### Available records:

:::

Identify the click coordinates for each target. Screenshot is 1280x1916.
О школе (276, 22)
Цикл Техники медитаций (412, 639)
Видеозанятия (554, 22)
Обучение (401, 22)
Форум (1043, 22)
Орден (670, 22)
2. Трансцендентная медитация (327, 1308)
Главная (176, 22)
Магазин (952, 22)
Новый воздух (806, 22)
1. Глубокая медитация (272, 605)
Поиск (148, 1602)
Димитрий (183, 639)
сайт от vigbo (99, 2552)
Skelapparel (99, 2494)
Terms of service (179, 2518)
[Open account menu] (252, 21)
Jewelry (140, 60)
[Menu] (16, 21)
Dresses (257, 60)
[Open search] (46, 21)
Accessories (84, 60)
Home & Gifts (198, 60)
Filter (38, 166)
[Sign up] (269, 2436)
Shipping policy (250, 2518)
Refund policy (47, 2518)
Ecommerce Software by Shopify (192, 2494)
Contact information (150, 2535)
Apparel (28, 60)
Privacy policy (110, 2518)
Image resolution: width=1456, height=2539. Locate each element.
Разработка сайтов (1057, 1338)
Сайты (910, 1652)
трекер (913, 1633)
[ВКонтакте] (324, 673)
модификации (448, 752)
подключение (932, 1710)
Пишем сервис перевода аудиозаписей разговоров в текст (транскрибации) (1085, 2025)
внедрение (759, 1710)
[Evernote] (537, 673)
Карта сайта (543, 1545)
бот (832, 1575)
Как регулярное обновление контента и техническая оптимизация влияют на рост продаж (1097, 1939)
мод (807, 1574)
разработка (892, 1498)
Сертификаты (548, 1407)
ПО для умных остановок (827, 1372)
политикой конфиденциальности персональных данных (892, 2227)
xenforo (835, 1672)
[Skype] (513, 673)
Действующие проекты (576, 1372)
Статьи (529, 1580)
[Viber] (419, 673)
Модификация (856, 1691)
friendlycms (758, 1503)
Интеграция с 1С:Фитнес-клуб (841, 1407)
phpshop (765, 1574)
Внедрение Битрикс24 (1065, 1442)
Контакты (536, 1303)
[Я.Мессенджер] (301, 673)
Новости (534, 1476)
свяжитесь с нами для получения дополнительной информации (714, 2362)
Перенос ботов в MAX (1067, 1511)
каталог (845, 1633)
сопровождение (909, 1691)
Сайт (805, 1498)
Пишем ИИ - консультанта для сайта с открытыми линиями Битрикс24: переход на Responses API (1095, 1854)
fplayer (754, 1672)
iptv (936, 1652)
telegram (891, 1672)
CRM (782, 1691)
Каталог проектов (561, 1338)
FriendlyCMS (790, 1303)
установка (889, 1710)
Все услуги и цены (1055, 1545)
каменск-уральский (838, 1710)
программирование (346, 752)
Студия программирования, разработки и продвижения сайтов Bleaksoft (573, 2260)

:::

### Required action:
Copy the listing word for word, leaving nothing out.

### Solution:
Identify the click coordinates for each target. Screenshot is 1280x1916.
О школе (276, 22)
Цикл Техники медитаций (412, 639)
Видеозанятия (554, 22)
Обучение (401, 22)
Форум (1043, 22)
Орден (670, 22)
2. Трансцендентная медитация (327, 1308)
Главная (176, 22)
Магазин (952, 22)
Новый воздух (806, 22)
1. Глубокая медитация (272, 605)
Поиск (148, 1602)
Димитрий (183, 639)
сайт от vigbo (99, 2552)
Skelapparel (99, 2494)
Terms of service (179, 2518)
[Open account menu] (252, 21)
Jewelry (140, 60)
[Menu] (16, 21)
Dresses (257, 60)
[Open search] (46, 21)
Accessories (84, 60)
Home & Gifts (198, 60)
Filter (38, 166)
[Sign up] (269, 2436)
Shipping policy (250, 2518)
Refund policy (47, 2518)
Ecommerce Software by Shopify (192, 2494)
Contact information (150, 2535)
Apparel (28, 60)
Privacy policy (110, 2518)
Image resolution: width=1456, height=2539. Locate each element.
Разработка сайтов (1057, 1338)
Сайты (910, 1652)
трекер (913, 1633)
[ВКонтакте] (324, 673)
модификации (448, 752)
подключение (932, 1710)
Пишем сервис перевода аудиозаписей разговоров в текст (транскрибации) (1085, 2025)
внедрение (759, 1710)
[Evernote] (537, 673)
Карта сайта (543, 1545)
бот (832, 1575)
Как регулярное обновление контента и техническая оптимизация влияют на рост продаж (1097, 1939)
мод (807, 1574)
разработка (892, 1498)
Сертификаты (548, 1407)
ПО для умных остановок (827, 1372)
политикой конфиденциальности персональных данных (892, 2227)
xenforo (835, 1672)
[Skype] (513, 673)
Действующие проекты (576, 1372)
Статьи (529, 1580)
[Viber] (419, 673)
Модификация (856, 1691)
friendlycms (758, 1503)
Интеграция с 1С:Фитнес-клуб (841, 1407)
phpshop (765, 1574)
Внедрение Битрикс24 (1065, 1442)
Контакты (536, 1303)
[Я.Мессенджер] (301, 673)
Новости (534, 1476)
свяжитесь с нами для получения дополнительной информации (714, 2362)
Перенос ботов в MAX (1067, 1511)
каталог (845, 1633)
сопровождение (909, 1691)
Сайт (805, 1498)
Пишем ИИ - консультанта для сайта с открытыми линиями Битрикс24: переход на Responses API (1095, 1854)
fplayer (754, 1672)
iptv (936, 1652)
telegram (891, 1672)
CRM (782, 1691)
Каталог проектов (561, 1338)
FriendlyCMS (790, 1303)
установка (889, 1710)
Все услуги и цены (1055, 1545)
каменск-уральский (838, 1710)
программирование (346, 752)
Студия программирования, разработки и продвижения сайтов Bleaksoft (573, 2260)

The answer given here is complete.